Illustration: Sarah Grillo/Axios
The D.C. region starts the new year dealing with the fallout from the staggering spread of COVID-19.
- D.C.’s case count has exploded in the past month, shooting up to more than 2,000 cases daily in the last days of 2021 as the highly contagious Omicron variant threatens the region.
Driving the news: Hospitalizations have increased, although D.C. hospital capacity remains stable, DC Health senior deputy Patrick Ashley said at a COVID-19 briefing last week.
- Ashley said that a quarter of hospital staff is in isolation or quarantine. The city is relying on twice the number of traveling nurses than before the pandemic to support hospitals.
- In Prince George’s County, the University of Maryland Capital Region Health said it was moving three of its health centers to crisis standards of care, NBC News4 Washington reported, amid a rise in coronavirus patients.
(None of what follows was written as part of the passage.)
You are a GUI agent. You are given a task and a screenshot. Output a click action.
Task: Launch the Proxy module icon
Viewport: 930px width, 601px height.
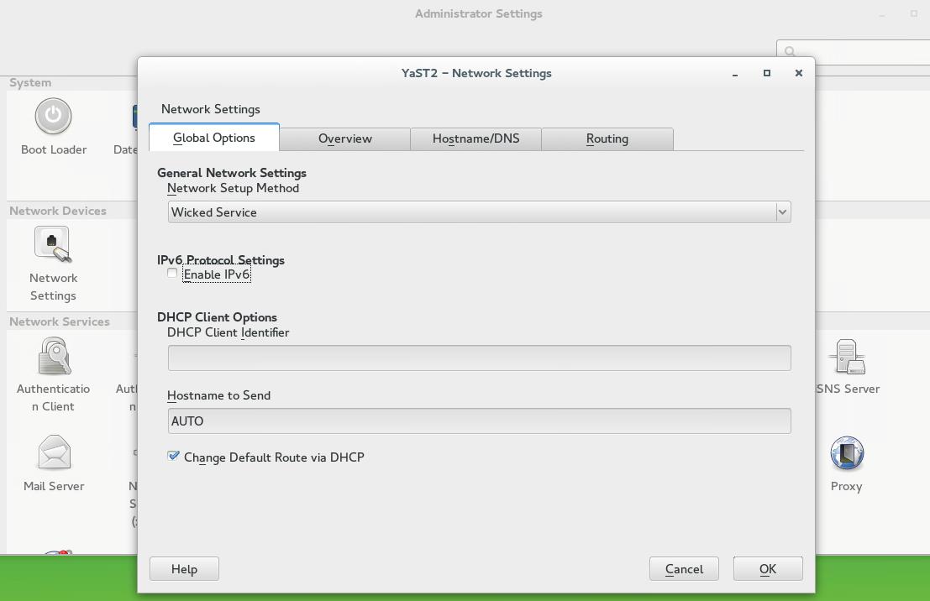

- Maryland and D.C. set records in late December for patients hospitalized with COVID-19, the Washington Post reported.
Looking ahead: Government restrictions might not shutter businesses and schools during this surge, but the widespread reach of the Omicron variant may disrupt several sectors as employees get infected or need to quarantine.
- Experts say we haven’t yet seen the peak of the Omicron wave.
- It’s also too soon for us to see the full impact of Omicron in the region since hospitalizations data often lags behind a few weeks, said Anne Monroe, an epidemiologist at George Washington University’s Milken Institute School of Public Health.
- “It’s really important for the public to keep hearing that we need people to be vaccinated and boosted,” Monroe said. “That protection against severe illness and hospitalization and death will hold up in the face of Omicron.”
Be smart: Neil Sehgal, assistant professor of health policy and management at the University of Maryland, tells Axios that he is pleased with D.C.’s new indoor vaccine requirement, which requires people to have received one dose of a COVID-19 vaccine by Jan. 15 to enter certain indoor locations.
- But Sehgal wonders if it’ll make enough of a difference before Omicron’s expected peak in transmission this month.
Children’s National Hospital has had 20-25 kids hospitalized for COVID-19 at any given time during the pandemic; now they have 48, Robert DeBiasi, chief of the Division of Pediatric Infectious Diseases, tells Axios.
- In D.C., just 11% of kids between ages 5 and 12 are fully vaccinated while approximately 50% of kids between 12 and 17 are fully vaccinated. Children under the age of 5 are not yet eligible for vaccines.
Late last month, D.C. began offering a new option at its test-yourself pick-up locations: Free rapid antigen tests, an option that has been met with enthusiasm.
- Since offering antigen tests at local libraries and fire stations, 108,000 kits have been picked up as of last Wednesday.
- If you picked up one, don’t forget to report your results (negative or positive) via D.C.’s portal.
How did this happen? When asked how D.C.’s case counts had taken such a dramatic leap, Mayor Muriel Bowser said at a news conference last week: “I don’t know.”
Worthy of your time: The Washington Post asked public health experts for their theories, with no solid consensus but theories ranging from holiday travel to the withdrawal of D.C.’s mask mandate in November.